For much of the last generation, both the Knicks and the city’s once flourishing hip-hop scene fell on harder times.

The Knicks spent much of the 2000s cycling through institutional dysfunction, high payrolls, few wins and constant instability. The hip-hop spotlight had also left New York as Atlanta and the South became host to some of the most popular and innovative music.

Kyah Baby, an independent artist, is among those who feel like the city’s hip-hop scene flourishes when the Knicks thrive.

“I see a bunch of artists now making New York records, the New York sound is coming back, New York period is coming,” Kyah Baby said.

Last year, Rakim, Busta Rhymes, Styles P and Dave East teamed up for “Thank You New York Knicks,” a track that has reverberated during this run.

In an interview, East said Busta Rhymes asked him to join the track after Styles P and Rakim had already recorded their verses. It was an easy yes for him.

“I’m tired of watching other cities win,” East said. “The Yankees and the Giants have won, but I feel like on the basketball side of it, with New York City being the mecca of street basketball and just the game itself, we’re overdo for a win.”

East said the song would likely be updated if the Knicks win the championship.

“It has been probably the most exciting year with the Knicks in my life,” said East, a Harlem native who played college basketball. “I just turned 38, so this is heavy for me.”

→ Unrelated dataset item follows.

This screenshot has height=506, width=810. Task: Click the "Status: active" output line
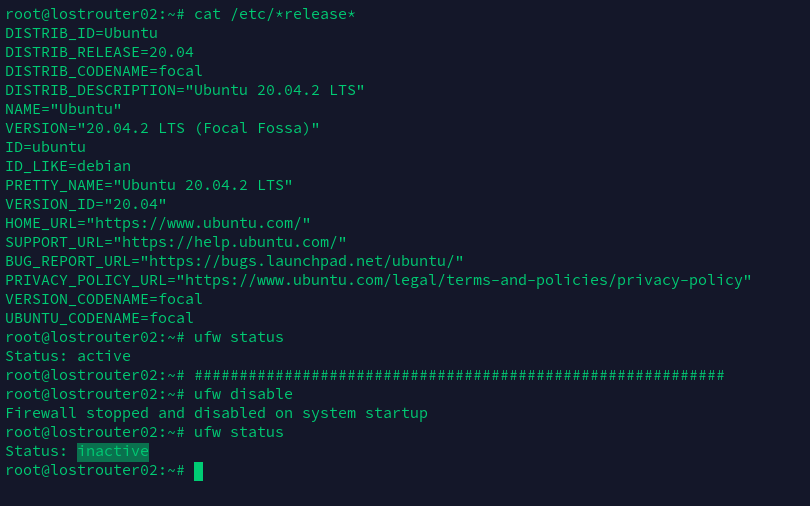click(68, 356)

Other tracks gaining traction this run include Skyzoo’s “Blue & Orange Everything” and “Big League (New York Knicks Anthem)” by Grafh.

Kyah Baby wrote the aggressive “New York Knicks Energy” during the team’s playoff run in 2023.

“I literally just woke up, threw my Frazier jersey on and went up the block to the park in my neighborhood and shot that video,” she said. “No makeup or nothing. I just shot it raw and put it out there to have visuals to match the song.”

As a child, Kyah Baby watched Spike Lee’s “Crooklyn.” The comedy-drama featured a story line about Knicks tickets and she always thought about what it would be like should the Knicks be champions during her lifetime.

“It’s been a while since the chip, but we’re going to do it again,” she says in “New York Knicks Energy.”

Kyah Baby updated her anthem for these Finals, which she expects the Knicks to win. “This team, it reminds me of myself and my career because being an independent artist is so hard. But it’s happening and waiting for your moment.”